### This notebook generates metadata that associates confederate stimuli to each sketch for the instance-level recognition experiment

In [None]:
import os
import ast
import random
import requests
import numpy as np
import pandas as pd

import seaborn as sns
from PIL import Image
from io import BytesIO
from matplotlib import pyplot as plt
from mpl_toolkits.axes_grid1 import ImageGrid

from sklearn.neighbors import NearestNeighbors
from sklearn.linear_model import LogisticRegression
from sklearn.model_selection import StratifiedKFold

In [None]:
# Set up paths
proj_dir = os.path.abspath('..')
results_dir = os.path.join(proj_dir,'results')
csv_dir = os.path.join(results_dir,'csv')
feature_dir = os.path.abspath(os.path.join(proj_dir,'features'))
stims_dir = os.path.abspath(os.path.join(proj_dir, 'stimuli', 'photodraw32_stims_agglomerate'))

In [None]:
# import data
K = pd.read_csv(os.path.join(csv_dir, 'photodraw2x2_sketch_data.csv'))
F = np.load(os.path.join(feature_dir, f'FEATURES_FC6_photodraw2x2_sketch.npy'))
M = pd.read_csv(os.path.join(feature_dir, f'METADATA_photodraw2x2_sketch.csv'))
IMF = np.load(os.path.join(feature_dir, f'FEATURES_FC6_photodraw2x2_image.npy'))
IMM = pd.read_csv(os.path.join(feature_dir, f'METADATA_photodraw2x2_image.csv'))
IMFI = np.load(os.path.join(feature_dir, f'photodraw2x2_instance_features.npy'))
IMMI = pd.read_csv(os.path.join(feature_dir, f'photodraw2x2_metadata_instance.csv'))

In [None]:
# Get data into neater formats for us to work with
KF = pd.concat([K, pd.DataFrame(F)], axis=1)
IMM[['category', 'id', 'instance']] =  IMM.image_id.str.rsplit('_', 2, expand=True)
IMM['instance_id'] = IMM['id'] + '_' + IMM['instance'] 
IMMF = pd.concat([IMM, pd.DataFrame(IMF[IMM.feature_ind])], axis=1)
IMMFI = pd.concat([IMMI, pd.DataFrame(IMFI[IMMI.feature_ind])], axis=1)

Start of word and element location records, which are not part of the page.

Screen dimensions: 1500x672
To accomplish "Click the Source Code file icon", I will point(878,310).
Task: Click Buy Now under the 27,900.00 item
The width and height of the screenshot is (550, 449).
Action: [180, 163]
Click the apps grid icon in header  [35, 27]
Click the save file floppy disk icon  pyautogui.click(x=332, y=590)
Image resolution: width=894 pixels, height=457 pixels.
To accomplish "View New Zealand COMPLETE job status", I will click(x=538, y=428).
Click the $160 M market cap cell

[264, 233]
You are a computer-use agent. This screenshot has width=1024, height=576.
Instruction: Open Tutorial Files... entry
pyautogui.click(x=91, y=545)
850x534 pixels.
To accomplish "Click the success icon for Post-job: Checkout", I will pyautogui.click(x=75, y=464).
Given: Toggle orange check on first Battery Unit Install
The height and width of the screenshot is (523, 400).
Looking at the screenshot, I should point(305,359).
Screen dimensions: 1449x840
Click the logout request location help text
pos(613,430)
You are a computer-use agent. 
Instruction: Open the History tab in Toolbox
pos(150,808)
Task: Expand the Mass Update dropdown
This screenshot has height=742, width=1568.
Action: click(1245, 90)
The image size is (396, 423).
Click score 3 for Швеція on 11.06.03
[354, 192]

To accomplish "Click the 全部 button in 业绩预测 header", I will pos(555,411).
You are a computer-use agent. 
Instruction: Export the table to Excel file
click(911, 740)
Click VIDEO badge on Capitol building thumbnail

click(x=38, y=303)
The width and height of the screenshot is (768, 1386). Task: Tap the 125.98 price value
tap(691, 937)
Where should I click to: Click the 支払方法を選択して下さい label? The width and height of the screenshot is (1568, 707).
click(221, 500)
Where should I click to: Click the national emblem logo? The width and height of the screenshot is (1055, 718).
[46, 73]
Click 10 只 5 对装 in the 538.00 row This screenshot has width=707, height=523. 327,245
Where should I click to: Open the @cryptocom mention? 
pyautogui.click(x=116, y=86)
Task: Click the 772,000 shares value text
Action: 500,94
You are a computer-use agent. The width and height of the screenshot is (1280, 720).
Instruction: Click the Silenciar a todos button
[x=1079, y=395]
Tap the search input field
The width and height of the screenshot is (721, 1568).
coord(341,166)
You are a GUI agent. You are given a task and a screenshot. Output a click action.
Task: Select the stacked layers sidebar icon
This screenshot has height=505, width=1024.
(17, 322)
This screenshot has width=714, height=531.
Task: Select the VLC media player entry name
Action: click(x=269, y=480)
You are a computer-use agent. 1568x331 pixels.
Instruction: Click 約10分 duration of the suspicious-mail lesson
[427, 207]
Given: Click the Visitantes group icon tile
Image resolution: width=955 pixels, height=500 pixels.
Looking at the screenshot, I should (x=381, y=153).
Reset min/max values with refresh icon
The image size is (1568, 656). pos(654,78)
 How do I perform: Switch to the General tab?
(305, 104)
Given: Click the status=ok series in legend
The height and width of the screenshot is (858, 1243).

### First: run image classification on stimuli for sanity

In [None]:
def compute_class_predictions(data, labels):
    # setup cross validation framework
    kFold = StratifiedKFold(n_splits = 5, shuffle = True, random_state = 0)
    logit = LogisticRegression(max_iter=1000)

    prob_dict = {}
    pred_dict = {} # get it?
    for train_ind, test_ind in kFold.split(data, labels):
        # fit logistic regression and make indices corresponding to each of the model classes
        model = logit.fit(data[train_ind], labels[train_ind])
        class_inds = {label : ind for ind, label in enumerate(model.classes_)}

        # predict model probabilities and get find true class prediction probability
        probarrs = model.predict_proba(data[test_ind])
        label_inds = np.asarray([class_inds[label] for label in labels[test_ind]])[:, None]
        prob_of_classification = np.take_along_axis(probarrs, label_inds, axis=1).reshape((-1,))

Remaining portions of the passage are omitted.